- **Dataset entries**
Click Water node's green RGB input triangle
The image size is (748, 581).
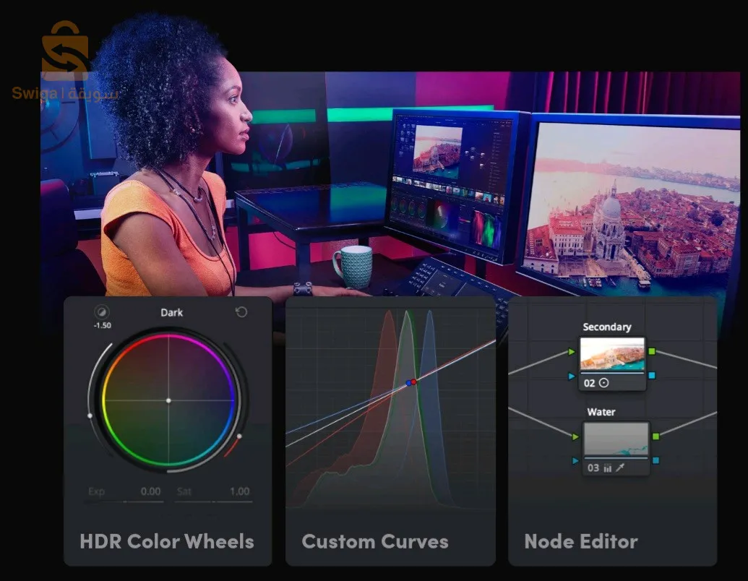575,436
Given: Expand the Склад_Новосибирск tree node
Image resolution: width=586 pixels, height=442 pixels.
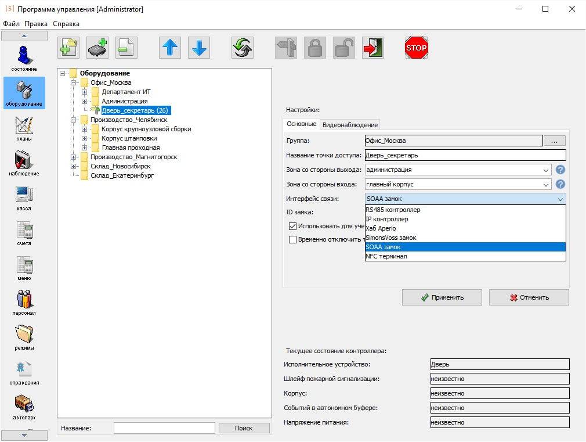Looking at the screenshot, I should [x=74, y=166].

- **Task instructions**
Write out again the lines from the one with "Given: Expand the Склад_Новосибирск tree node" through the end of the records exactly, without any of the pictures.

- **Result of this task**
Given: Expand the Склад_Новосибирск tree node
Image resolution: width=586 pixels, height=442 pixels.
Looking at the screenshot, I should [x=74, y=166].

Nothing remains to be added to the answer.